Hoy,  tras una manifestación tan corta en asistentes como  larga en insultos y exabruptos en su convocatoria, nos encontramos con que la situación ha dado un nuevo giro dramático que ha trastocado todo el dibujo previo, con nuevos damnificados y sorprendentes ganadores.

Y el principal damnificado  no es sorprendentemente Pedro Sánchez, sino un Albert Rivera obligado por un cálculo electoral simplista y erróneo a compartir bandera, “manifa” y fotografía con gente tan poco recomendable para sus intereses electorales  como son  los dirigentes de Vox.  Una fotografía que no va a sentar nada bien a sus posibles votantes de centro y que cuidado no acabe costándole a Begoña Villacís una alcaldía de Madrid que ya parecía acariciar con los dedos.

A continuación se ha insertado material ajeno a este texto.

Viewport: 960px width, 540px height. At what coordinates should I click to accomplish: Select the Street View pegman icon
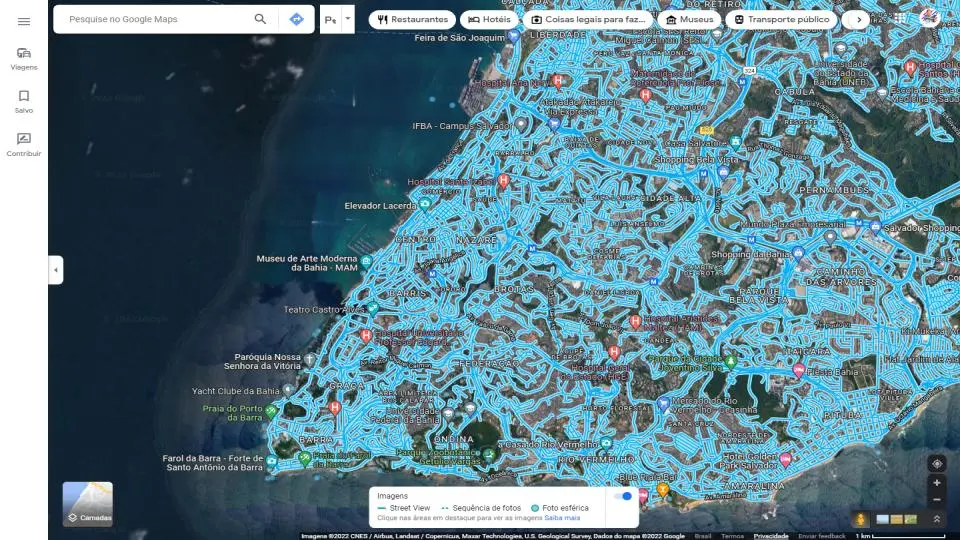coord(860,519)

Tampoco le ha ido bien a Pablo Casado, a los mandos de un renovado Partido Popular que ha demostrado tener menos músculo movilizador que los obispos que llenaron esa misma plaza contra ZP a comienzo de siglo, quintuplicando el discreto número de asistentes de hoy.

El gran ganador del envite no es otro que Santiago Abascal y sus huestes de Vox, aupadas por las urgencias de Populares y Ciudadanos a compartir protagonismo en una movilización sin siquiera tener representación parlamentaria, todo un arranque de generosidad que sin duda Vox podrá devolver en unos cuantos gobiernos autonómicos y municipales tras las elecciones de Mayo.

¿Y como ha quedado el gobierno después de esto? Se preguntarán ustedes.

Pues miren, mejor de lo que esperaban los más optimistas, pero tampoco para tirar cohetes. Las movilizaciones tienen la gran virtualidad de que cambian el terreno de juego, y en el que podemos atisbar tras el pinchazo de la convocatoria ya no aparecen relatores, vicepresidentas explicando cosas o traiciones indepes, sino un escenario en el que incluso podemos encontrarnos con un nuevo intento de salvar los presupuestos generales.

El único problema para el inquilino de La Moncloa, se haya dado cuenta o no, es que para cerrar el círculo necesitaban más crispación, más bilis, más insultos, más encanallamiento….al estilo de los que se dedicaron en convocatorias previas a Zapatero y que tanto sirvieron al ex-presidente para ganar sus segundas elecciones.

Y aún estamos a cuatro meses de las elecciones, esto promete.